WHAT TO DO
Reproduce the text of each of the following entries verbatim, omitting the images.
------------------------------
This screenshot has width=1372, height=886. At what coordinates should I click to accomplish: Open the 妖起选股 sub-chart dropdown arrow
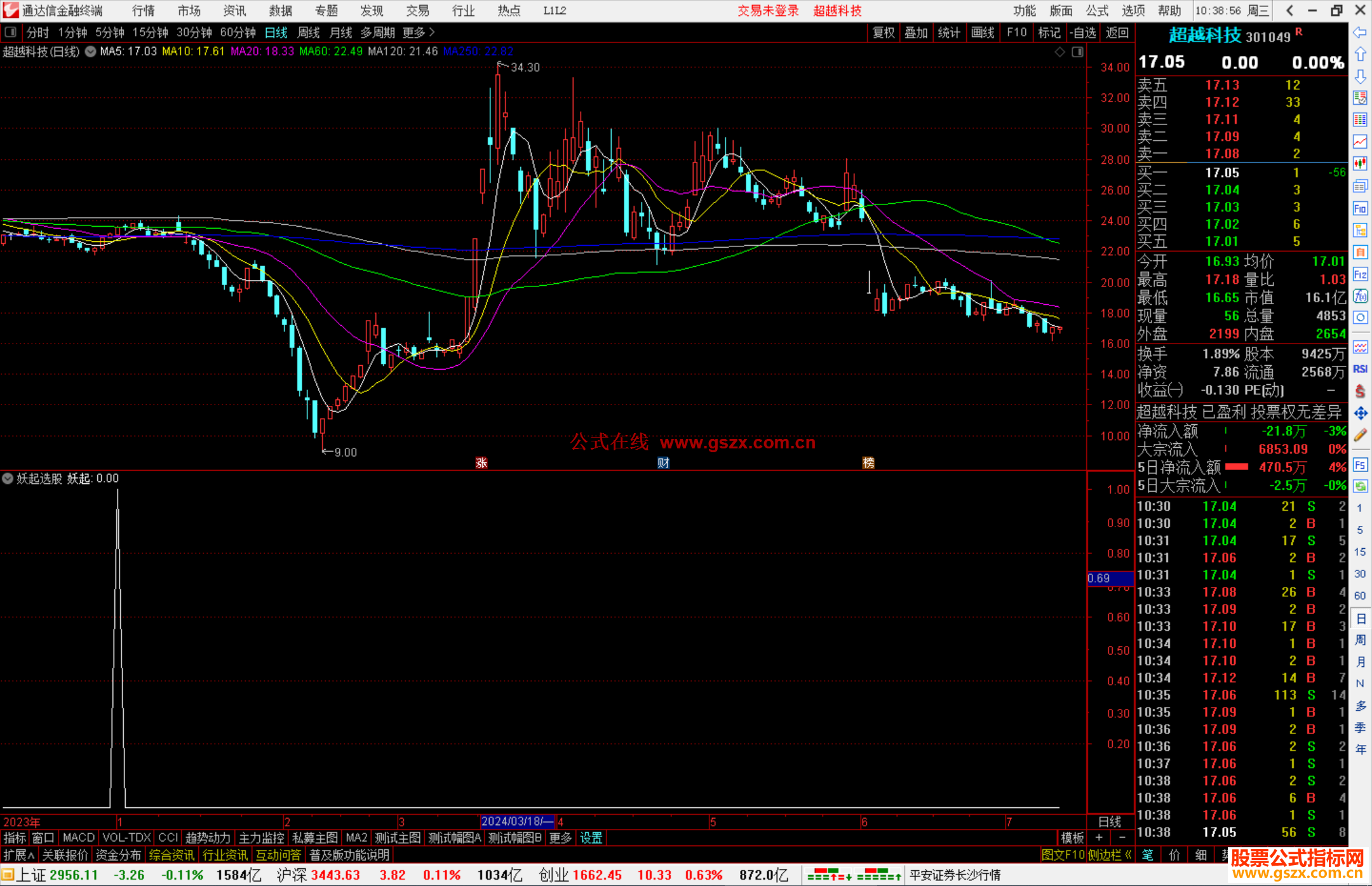coord(8,478)
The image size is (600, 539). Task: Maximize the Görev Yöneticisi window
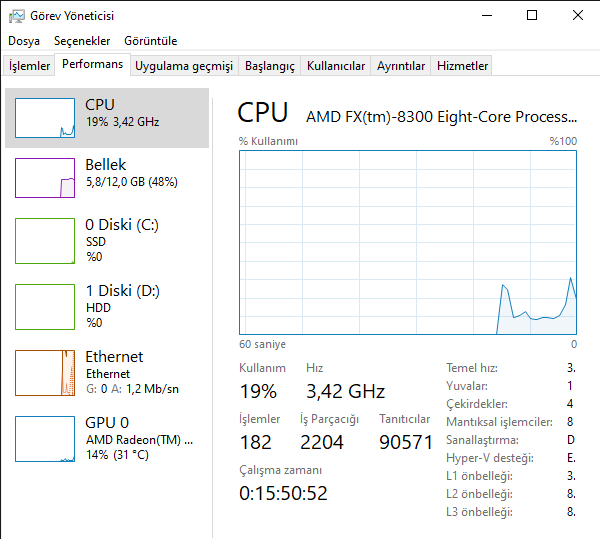pyautogui.click(x=532, y=15)
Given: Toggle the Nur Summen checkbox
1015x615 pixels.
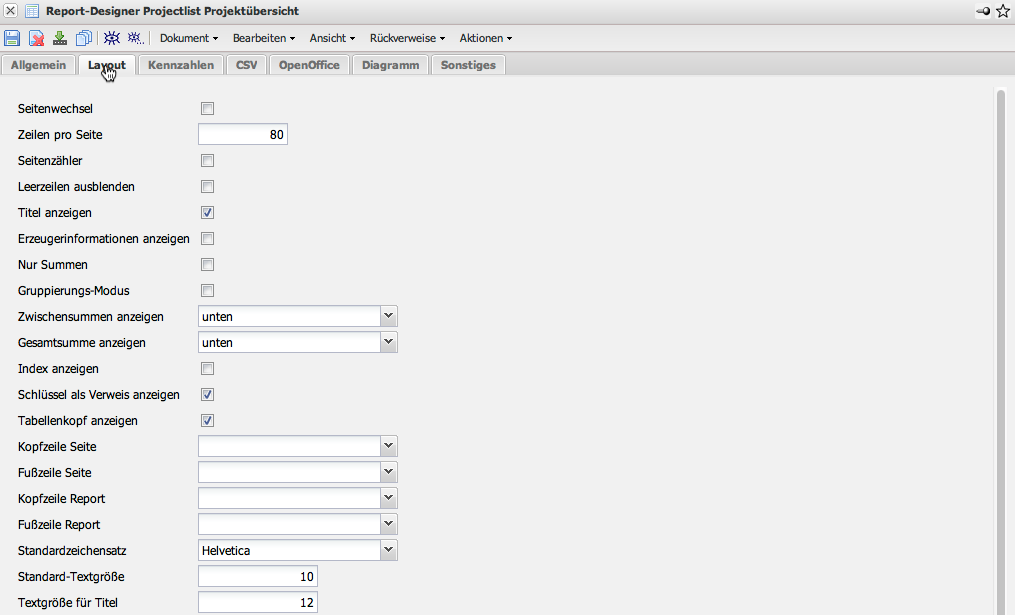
------------------------------
RESULT OF THIS EXERCISE
This screenshot has width=1372, height=886. At what coordinates should I click to accomplish: Open the 妖起选股 sub-chart dropdown arrow
coord(8,478)
The image size is (600, 539). Task: Maximize the Görev Yöneticisi window
pyautogui.click(x=532, y=15)
Given: Toggle the Nur Summen checkbox
1015x615 pixels.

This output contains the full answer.